━━ Supplied records
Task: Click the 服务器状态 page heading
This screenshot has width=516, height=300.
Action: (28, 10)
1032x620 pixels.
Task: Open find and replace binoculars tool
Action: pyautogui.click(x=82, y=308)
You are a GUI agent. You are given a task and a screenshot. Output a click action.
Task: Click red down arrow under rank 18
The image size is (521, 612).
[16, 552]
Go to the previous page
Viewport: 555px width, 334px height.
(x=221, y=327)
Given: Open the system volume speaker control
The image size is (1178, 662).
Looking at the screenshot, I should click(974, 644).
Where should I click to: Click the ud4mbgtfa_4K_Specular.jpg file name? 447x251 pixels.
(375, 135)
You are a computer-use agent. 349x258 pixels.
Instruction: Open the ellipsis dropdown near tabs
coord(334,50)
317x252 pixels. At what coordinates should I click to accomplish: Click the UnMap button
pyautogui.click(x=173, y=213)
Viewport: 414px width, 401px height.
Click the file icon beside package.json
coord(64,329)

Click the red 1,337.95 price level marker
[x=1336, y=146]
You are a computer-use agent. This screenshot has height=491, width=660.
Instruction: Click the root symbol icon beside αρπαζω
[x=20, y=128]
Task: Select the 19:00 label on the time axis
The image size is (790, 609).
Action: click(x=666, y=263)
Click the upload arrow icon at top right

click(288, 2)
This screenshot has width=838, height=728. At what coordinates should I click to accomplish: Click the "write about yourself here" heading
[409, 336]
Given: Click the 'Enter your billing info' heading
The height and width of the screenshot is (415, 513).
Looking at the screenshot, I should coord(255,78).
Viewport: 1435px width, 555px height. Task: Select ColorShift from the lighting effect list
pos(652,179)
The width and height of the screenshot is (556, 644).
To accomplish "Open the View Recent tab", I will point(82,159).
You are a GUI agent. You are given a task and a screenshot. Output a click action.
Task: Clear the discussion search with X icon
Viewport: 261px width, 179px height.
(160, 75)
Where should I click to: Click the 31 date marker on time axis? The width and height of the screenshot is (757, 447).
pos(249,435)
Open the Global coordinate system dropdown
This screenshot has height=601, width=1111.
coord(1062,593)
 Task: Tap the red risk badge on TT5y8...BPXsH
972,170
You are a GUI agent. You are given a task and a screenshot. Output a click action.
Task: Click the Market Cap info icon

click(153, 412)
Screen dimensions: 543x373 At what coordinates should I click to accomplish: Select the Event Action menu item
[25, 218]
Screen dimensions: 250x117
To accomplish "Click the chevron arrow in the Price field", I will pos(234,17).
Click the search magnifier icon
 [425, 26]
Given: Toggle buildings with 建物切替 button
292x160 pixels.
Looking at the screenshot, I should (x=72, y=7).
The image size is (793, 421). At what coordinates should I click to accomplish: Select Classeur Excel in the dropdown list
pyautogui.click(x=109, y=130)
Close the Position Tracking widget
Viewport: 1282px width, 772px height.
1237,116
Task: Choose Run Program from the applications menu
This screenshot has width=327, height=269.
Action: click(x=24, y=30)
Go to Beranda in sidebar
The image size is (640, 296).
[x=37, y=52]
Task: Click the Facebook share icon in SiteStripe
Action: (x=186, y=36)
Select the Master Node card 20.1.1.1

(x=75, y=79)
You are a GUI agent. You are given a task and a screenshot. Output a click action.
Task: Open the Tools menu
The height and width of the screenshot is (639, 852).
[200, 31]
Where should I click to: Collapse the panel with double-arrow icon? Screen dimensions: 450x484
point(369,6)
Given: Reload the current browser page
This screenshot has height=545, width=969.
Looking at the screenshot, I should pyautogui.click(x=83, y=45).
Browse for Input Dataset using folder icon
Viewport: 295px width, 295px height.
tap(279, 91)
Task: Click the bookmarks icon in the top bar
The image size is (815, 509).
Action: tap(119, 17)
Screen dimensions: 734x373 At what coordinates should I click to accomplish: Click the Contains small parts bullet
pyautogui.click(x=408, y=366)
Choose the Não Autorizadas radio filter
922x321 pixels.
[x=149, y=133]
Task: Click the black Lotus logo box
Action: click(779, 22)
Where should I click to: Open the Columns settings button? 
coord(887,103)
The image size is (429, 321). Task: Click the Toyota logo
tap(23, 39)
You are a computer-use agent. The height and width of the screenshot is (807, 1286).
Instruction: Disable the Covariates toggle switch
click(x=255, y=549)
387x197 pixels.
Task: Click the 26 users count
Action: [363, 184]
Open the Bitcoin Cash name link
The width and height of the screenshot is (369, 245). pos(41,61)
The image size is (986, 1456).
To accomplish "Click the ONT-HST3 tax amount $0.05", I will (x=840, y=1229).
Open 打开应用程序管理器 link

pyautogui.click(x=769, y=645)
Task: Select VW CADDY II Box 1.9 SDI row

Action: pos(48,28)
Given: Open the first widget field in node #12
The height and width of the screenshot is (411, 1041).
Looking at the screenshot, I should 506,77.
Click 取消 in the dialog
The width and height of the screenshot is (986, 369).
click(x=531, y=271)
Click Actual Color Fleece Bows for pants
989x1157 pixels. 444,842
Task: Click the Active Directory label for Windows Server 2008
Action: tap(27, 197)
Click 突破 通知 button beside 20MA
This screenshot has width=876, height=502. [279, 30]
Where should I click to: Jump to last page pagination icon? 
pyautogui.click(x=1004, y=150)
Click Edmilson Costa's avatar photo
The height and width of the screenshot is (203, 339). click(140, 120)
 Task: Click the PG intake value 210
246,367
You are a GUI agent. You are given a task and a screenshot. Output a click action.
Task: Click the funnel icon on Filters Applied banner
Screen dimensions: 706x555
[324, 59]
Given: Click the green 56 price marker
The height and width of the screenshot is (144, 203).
━━━━
Everything in the data should be copied exactly. Leave nothing out.

__Written solution__
Task: Click the 服务器状态 page heading
This screenshot has width=516, height=300.
Action: (28, 10)
1032x620 pixels.
Task: Open find and replace binoculars tool
Action: pyautogui.click(x=82, y=308)
You are a GUI agent. You are given a task and a screenshot. Output a click action.
Task: Click red down arrow under rank 18
The image size is (521, 612).
[16, 552]
Go to the previous page
Viewport: 555px width, 334px height.
(x=221, y=327)
Given: Open the system volume speaker control
The image size is (1178, 662).
Looking at the screenshot, I should click(974, 644).
Where should I click to: Click the ud4mbgtfa_4K_Specular.jpg file name? 447x251 pixels.
(375, 135)
You are a computer-use agent. 349x258 pixels.
Instruction: Open the ellipsis dropdown near tabs
coord(334,50)
317x252 pixels. At what coordinates should I click to accomplish: Click the UnMap button
pyautogui.click(x=173, y=213)
Viewport: 414px width, 401px height.
Click the file icon beside package.json
coord(64,329)

Click the red 1,337.95 price level marker
[x=1336, y=146]
You are a computer-use agent. This screenshot has height=491, width=660.
Instruction: Click the root symbol icon beside αρπαζω
[x=20, y=128]
Task: Select the 19:00 label on the time axis
The image size is (790, 609).
Action: click(x=666, y=263)
Click the upload arrow icon at top right

click(288, 2)
This screenshot has width=838, height=728. At what coordinates should I click to accomplish: Click the "write about yourself here" heading
[409, 336]
Given: Click the 'Enter your billing info' heading
The height and width of the screenshot is (415, 513).
Looking at the screenshot, I should coord(255,78).
Viewport: 1435px width, 555px height. Task: Select ColorShift from the lighting effect list
pos(652,179)
The width and height of the screenshot is (556, 644).
To accomplish "Open the View Recent tab", I will point(82,159).
You are a GUI agent. You are given a task and a screenshot. Output a click action.
Task: Clear the discussion search with X icon
Viewport: 261px width, 179px height.
(160, 75)
Where should I click to: Click the 31 date marker on time axis? The width and height of the screenshot is (757, 447).
pos(249,435)
Open the Global coordinate system dropdown
This screenshot has height=601, width=1111.
coord(1062,593)
 Task: Tap the red risk badge on TT5y8...BPXsH
972,170
You are a GUI agent. You are given a task and a screenshot. Output a click action.
Task: Click the Market Cap info icon

click(153, 412)
Screen dimensions: 543x373 At what coordinates should I click to accomplish: Select the Event Action menu item
[25, 218]
Screen dimensions: 250x117
To accomplish "Click the chevron arrow in the Price field", I will pos(234,17).
Click the search magnifier icon
 [425, 26]
Given: Toggle buildings with 建物切替 button
292x160 pixels.
Looking at the screenshot, I should (x=72, y=7).
The image size is (793, 421). At what coordinates should I click to accomplish: Select Classeur Excel in the dropdown list
pyautogui.click(x=109, y=130)
Close the Position Tracking widget
Viewport: 1282px width, 772px height.
1237,116
Task: Choose Run Program from the applications menu
This screenshot has width=327, height=269.
Action: click(x=24, y=30)
Go to Beranda in sidebar
The image size is (640, 296).
[x=37, y=52]
Task: Click the Facebook share icon in SiteStripe
Action: (x=186, y=36)
Select the Master Node card 20.1.1.1

(x=75, y=79)
You are a GUI agent. You are given a task and a screenshot. Output a click action.
Task: Open the Tools menu
The height and width of the screenshot is (639, 852).
[200, 31]
Where should I click to: Collapse the panel with double-arrow icon? Screen dimensions: 450x484
point(369,6)
Given: Reload the current browser page
This screenshot has height=545, width=969.
Looking at the screenshot, I should pyautogui.click(x=83, y=45).
Browse for Input Dataset using folder icon
Viewport: 295px width, 295px height.
tap(279, 91)
Task: Click the bookmarks icon in the top bar
The image size is (815, 509).
Action: tap(119, 17)
Screen dimensions: 734x373 At what coordinates should I click to accomplish: Click the Contains small parts bullet
pyautogui.click(x=408, y=366)
Choose the Não Autorizadas radio filter
922x321 pixels.
[x=149, y=133]
Task: Click the black Lotus logo box
Action: click(779, 22)
Where should I click to: Open the Columns settings button? 
coord(887,103)
The image size is (429, 321). Task: Click the Toyota logo
tap(23, 39)
You are a computer-use agent. The height and width of the screenshot is (807, 1286).
Instruction: Disable the Covariates toggle switch
click(x=255, y=549)
387x197 pixels.
Task: Click the 26 users count
Action: [363, 184]
Open the Bitcoin Cash name link
The width and height of the screenshot is (369, 245). pos(41,61)
The image size is (986, 1456).
To accomplish "Click the ONT-HST3 tax amount $0.05", I will (x=840, y=1229).
Open 打开应用程序管理器 link

pyautogui.click(x=769, y=645)
Task: Select VW CADDY II Box 1.9 SDI row

Action: pos(48,28)
Given: Open the first widget field in node #12
The height and width of the screenshot is (411, 1041).
Looking at the screenshot, I should 506,77.
Click 取消 in the dialog
The width and height of the screenshot is (986, 369).
click(x=531, y=271)
Click Actual Color Fleece Bows for pants
989x1157 pixels. 444,842
Task: Click the Active Directory label for Windows Server 2008
Action: tap(27, 197)
Click 突破 通知 button beside 20MA
This screenshot has width=876, height=502. [279, 30]
Where should I click to: Jump to last page pagination icon? 
pyautogui.click(x=1004, y=150)
Click Edmilson Costa's avatar photo
The height and width of the screenshot is (203, 339). click(140, 120)
 Task: Click the PG intake value 210
246,367
You are a GUI agent. You are given a task and a screenshot. Output a click action.
Task: Click the funnel icon on Filters Applied banner
Screen dimensions: 706x555
[324, 59]
Given: Click the green 56 price marker
The height and width of the screenshot is (144, 203).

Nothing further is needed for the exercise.